[cs615asa] hw#4
Jan Schaumann
jschauma at cs.stevens.edu
Sun May 9 21:52:47 EDT 2010
Hello,
I've graded HW#4 and I will send out your grade for this assignment
lateron. Since this class is not a programming (only) class, I
unfortunately cannot review each of your submissions in as much detail
as I'd like, but here is some general feedback on some of the most
common issues I've seen:
- don't hardcode anything that is restricted to your personal setup;
this includes the names of your ssh keys, what security group you may
use or even the hostname of the target instance -- with anything
hardcoded like this, your program simply won't work
- don't try to implement command-line options parsing yourself -- all
programming languages provide some sort of library for that, usually
named "getopts" or similar
- don't use temporary files if you can avoid it; if you must create
temporary files, make sure to use mktemp(1), mktemp(3) or your
programming language's equivalent; make sure to remove any temporary
files when your program exits (even if it's interrupted)
- don't require the user to provide an AMI name -- the specification
clearly stated that your program should take an *instance* name; if
you require an AMI and start a new instance, then your tool can't be
used to sync users against a running instance
- when you create a user on the instance, make sure to also create the
user's home directory (with the right permissions)
- when you copy the public key aws.pub to the remote instance's
~<user>/.ssh/authorized_keys, ensure that that file and directory have
the right permissions and ownership
- provide commentary for every subroutine/function/module you write; it
is good practice to explicitly note (in comments) the pre- and
post-conditions of a function as well as any edge conditions or error
behaviour
- if you're using a compiled language, get in the habit of compiling
with "-Wall -Werror" (or the equivalent); if you're using perl, get
in the habit to 'use warnings; use strict'
- always write your program under the assumption that at some point
somebody else has to review, update or maintain your code (sometimes
that "somebody else" is your future self who goes back to say "What
the hell was I thinking? This makes no sense - why is this variable
named 'a'? What is this supposed to do?") and that somebody who has
no intention to even look at the code wants to use it
The feedback you will receive may include a few very brief comments --
these are not the only criteria I have applied when grading, but are
some of the issues I noticed.
Finally, if you are not happy with the grade you receive, please
consider the following before you try to argue about it:
The assignment was extended by over 4 weeks, and you received detailed
instructions on how to lay out your code on a weekly basis. If the
program you submitted doesn't even remotely do anything resembling what
was requested, there really isn't much I can do.

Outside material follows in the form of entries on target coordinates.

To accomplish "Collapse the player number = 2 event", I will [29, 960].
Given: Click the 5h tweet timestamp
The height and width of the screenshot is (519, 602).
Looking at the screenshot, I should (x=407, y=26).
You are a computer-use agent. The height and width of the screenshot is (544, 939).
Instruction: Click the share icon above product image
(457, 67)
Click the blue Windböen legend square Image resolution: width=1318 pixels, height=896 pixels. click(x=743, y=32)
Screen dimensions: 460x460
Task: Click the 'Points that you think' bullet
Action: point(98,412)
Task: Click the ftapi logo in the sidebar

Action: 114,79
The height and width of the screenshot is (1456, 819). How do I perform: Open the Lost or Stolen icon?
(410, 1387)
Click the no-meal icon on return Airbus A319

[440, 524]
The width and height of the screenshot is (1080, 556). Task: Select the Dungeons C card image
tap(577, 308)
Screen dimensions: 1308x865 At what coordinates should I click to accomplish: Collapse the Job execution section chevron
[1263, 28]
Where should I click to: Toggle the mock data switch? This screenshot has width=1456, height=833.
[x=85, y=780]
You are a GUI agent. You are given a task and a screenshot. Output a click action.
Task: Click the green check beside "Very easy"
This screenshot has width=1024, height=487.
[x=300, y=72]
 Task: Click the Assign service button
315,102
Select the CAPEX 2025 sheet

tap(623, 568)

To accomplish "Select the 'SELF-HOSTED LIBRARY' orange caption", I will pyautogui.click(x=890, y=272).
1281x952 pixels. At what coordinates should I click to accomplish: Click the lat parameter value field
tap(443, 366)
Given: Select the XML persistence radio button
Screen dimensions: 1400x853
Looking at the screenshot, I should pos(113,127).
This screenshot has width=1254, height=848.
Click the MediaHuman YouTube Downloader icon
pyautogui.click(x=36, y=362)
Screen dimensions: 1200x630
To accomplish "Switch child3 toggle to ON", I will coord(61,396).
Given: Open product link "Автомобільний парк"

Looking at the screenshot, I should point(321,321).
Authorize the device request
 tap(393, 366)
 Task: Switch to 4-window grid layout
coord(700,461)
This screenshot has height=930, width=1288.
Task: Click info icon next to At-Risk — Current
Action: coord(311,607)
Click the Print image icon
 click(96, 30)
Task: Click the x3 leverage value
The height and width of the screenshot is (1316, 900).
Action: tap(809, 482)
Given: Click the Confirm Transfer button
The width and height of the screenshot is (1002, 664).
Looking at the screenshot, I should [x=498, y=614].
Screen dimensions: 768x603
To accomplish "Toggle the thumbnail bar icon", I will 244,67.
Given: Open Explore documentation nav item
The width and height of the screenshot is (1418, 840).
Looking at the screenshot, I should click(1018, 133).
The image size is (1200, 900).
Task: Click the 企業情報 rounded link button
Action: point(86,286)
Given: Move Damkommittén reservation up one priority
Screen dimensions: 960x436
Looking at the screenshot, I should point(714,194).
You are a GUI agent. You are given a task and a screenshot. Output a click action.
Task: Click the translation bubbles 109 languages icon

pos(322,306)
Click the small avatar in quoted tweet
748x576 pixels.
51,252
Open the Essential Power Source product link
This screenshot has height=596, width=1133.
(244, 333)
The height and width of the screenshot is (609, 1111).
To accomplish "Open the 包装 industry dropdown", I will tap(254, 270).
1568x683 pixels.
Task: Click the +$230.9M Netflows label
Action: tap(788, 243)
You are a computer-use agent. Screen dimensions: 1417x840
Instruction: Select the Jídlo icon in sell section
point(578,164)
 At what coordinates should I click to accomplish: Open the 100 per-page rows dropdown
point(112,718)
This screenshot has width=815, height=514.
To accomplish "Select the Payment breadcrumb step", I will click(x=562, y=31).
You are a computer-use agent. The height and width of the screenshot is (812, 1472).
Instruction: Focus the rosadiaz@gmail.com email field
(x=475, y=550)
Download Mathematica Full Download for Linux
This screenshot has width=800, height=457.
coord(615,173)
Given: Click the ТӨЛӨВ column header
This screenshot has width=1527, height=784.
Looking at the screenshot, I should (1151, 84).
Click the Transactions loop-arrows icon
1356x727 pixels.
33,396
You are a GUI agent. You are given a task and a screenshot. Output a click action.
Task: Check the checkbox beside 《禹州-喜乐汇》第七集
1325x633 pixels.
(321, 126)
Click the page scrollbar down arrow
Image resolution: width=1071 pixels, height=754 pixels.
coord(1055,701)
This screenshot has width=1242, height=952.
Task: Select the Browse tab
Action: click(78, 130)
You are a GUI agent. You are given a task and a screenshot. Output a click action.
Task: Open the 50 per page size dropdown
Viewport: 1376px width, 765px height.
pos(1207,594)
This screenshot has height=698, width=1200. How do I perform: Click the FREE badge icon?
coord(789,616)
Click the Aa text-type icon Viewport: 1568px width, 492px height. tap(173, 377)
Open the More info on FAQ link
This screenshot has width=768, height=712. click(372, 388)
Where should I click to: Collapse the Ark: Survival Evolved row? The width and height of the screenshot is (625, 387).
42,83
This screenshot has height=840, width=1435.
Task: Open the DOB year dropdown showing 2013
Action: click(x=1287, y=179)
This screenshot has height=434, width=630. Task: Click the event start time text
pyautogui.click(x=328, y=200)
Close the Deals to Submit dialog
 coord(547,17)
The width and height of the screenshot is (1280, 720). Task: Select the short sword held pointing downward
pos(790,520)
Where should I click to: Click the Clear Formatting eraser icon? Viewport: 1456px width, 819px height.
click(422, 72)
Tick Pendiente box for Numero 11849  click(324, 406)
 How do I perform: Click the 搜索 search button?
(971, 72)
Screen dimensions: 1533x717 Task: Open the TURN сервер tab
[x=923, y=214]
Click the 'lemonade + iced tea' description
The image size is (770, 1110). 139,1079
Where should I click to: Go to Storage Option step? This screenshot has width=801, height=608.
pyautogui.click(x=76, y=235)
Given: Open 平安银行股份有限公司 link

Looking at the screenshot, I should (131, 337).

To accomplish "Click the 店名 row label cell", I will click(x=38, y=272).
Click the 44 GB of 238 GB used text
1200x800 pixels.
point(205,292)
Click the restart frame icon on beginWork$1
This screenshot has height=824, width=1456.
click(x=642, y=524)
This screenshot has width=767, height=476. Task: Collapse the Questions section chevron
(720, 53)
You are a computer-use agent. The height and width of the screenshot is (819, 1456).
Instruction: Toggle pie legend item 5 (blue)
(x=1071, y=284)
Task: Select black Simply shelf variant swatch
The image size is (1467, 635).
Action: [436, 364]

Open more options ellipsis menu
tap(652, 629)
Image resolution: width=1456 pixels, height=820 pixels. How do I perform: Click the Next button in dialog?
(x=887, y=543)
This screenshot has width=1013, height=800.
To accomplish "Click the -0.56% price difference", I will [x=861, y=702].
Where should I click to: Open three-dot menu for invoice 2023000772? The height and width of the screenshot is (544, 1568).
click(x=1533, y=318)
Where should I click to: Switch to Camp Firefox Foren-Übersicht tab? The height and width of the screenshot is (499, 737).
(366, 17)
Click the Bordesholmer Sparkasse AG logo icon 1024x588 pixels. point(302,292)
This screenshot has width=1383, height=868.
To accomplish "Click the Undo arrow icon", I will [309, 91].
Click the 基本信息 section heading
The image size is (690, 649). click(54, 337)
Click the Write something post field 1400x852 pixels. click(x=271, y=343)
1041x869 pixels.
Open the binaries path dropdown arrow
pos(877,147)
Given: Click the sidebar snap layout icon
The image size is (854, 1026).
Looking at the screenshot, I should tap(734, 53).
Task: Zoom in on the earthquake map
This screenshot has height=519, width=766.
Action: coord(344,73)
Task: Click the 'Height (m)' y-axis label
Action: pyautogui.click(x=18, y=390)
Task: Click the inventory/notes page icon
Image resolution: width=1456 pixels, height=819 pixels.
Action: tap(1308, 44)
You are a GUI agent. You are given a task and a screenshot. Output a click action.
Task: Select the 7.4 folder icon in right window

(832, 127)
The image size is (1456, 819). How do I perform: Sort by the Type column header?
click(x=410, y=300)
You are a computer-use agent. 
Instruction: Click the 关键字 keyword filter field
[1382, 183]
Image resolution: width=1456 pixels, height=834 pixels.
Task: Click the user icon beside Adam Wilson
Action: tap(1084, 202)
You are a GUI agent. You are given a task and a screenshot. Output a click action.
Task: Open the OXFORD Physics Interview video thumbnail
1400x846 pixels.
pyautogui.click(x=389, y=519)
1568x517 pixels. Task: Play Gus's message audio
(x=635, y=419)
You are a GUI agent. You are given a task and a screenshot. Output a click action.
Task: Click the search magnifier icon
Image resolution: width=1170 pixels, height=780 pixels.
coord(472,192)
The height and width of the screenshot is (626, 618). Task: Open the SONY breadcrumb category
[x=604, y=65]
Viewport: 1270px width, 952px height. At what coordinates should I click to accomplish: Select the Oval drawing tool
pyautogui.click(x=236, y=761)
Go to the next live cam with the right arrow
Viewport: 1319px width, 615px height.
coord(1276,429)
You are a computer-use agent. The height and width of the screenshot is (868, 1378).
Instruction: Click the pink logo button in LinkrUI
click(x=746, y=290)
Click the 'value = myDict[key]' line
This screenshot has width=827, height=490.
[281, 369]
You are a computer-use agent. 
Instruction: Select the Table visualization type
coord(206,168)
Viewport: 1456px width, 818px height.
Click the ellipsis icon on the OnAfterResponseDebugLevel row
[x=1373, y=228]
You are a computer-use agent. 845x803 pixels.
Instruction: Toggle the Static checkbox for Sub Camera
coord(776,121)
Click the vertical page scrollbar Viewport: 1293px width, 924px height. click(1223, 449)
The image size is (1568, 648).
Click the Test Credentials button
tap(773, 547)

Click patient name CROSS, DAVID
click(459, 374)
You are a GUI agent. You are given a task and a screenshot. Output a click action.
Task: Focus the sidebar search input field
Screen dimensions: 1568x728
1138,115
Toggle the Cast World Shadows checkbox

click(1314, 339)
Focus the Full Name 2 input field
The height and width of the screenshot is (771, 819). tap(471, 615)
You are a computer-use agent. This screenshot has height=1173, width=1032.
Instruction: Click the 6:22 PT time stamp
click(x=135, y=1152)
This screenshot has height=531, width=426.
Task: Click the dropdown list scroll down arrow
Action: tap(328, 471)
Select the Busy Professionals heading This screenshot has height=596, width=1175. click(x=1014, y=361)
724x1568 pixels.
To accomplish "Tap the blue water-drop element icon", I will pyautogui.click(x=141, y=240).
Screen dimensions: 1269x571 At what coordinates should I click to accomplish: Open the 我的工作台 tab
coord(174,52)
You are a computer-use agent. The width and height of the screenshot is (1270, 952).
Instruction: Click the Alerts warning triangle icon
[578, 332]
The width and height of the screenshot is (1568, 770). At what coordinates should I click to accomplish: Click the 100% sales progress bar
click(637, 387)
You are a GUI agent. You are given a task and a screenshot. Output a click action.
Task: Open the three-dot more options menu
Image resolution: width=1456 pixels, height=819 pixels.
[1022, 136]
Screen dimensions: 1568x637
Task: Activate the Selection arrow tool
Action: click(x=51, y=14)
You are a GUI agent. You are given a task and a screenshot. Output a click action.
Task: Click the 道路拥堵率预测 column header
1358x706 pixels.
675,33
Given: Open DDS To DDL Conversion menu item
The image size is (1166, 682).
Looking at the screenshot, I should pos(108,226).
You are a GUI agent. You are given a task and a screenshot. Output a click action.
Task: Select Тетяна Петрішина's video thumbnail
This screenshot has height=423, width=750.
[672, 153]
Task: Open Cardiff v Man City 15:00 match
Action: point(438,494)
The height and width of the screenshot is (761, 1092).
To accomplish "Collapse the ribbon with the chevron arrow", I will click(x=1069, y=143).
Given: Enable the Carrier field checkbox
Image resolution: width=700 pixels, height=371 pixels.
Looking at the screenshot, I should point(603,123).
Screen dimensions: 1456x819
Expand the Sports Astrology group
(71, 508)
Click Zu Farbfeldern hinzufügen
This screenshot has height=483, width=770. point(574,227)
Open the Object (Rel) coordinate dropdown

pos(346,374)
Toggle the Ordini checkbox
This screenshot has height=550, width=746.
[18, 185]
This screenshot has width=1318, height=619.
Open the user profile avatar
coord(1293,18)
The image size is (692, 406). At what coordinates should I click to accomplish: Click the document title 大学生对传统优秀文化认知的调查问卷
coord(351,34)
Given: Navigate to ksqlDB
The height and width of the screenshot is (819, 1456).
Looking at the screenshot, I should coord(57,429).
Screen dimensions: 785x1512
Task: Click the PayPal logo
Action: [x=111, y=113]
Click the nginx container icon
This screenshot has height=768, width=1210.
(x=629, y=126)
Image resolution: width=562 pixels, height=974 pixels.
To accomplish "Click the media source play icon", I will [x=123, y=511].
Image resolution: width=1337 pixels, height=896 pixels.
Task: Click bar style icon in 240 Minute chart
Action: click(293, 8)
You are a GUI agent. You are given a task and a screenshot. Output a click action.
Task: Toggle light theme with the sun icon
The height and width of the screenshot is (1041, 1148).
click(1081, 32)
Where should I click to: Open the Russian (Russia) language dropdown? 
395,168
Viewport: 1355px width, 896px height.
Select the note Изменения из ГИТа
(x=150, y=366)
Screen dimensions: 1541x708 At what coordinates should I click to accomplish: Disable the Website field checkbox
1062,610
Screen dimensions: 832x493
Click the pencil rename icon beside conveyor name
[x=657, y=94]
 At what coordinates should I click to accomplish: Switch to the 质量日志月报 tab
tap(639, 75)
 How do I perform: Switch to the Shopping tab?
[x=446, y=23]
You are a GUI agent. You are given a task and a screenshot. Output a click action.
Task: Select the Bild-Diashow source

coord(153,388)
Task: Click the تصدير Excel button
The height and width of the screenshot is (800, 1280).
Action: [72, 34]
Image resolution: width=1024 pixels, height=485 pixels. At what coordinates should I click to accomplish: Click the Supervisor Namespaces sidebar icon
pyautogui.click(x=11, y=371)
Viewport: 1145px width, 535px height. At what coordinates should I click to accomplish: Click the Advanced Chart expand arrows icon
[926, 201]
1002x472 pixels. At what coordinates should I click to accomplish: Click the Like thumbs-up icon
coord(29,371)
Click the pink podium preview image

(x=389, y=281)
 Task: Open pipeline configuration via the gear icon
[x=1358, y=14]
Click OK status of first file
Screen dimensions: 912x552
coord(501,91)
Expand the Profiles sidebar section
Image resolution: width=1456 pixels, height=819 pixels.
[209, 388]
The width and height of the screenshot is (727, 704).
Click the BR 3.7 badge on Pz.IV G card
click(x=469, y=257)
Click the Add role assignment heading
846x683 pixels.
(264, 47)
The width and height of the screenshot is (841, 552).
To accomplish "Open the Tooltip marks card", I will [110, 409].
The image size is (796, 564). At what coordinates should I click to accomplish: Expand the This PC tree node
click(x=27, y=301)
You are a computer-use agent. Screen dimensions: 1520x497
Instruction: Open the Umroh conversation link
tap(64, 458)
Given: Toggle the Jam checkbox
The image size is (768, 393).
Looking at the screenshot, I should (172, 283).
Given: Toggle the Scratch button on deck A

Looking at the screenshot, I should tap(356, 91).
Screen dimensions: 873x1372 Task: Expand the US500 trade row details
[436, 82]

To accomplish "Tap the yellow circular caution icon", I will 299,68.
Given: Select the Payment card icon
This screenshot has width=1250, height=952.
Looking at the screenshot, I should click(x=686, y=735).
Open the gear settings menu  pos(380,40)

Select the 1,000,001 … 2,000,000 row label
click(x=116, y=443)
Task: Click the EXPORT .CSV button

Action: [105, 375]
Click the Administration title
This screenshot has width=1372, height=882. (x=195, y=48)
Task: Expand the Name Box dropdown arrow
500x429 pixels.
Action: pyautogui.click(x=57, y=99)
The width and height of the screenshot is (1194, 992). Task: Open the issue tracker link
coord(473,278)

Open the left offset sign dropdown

At the very least, your program should be able to be executed (on
linux-lab.cs.stevens.edu) as
./ec2-sync-users -v -i <i-159abcdef> jschauma bloom djd root oinki dinky
where i-159abcdef is an already running instance.
The result would be that users jschauma, bloom and djd are created (with
whatever groups are required), that an error is generated for the
creation of the user 'root' (since that already exists) and errors
generated for the users oinki and dinky (which don't exist on the local
system).
Again, this obviously is not the only criterion used to evaluate your
program, but the very lowest minimum requirement.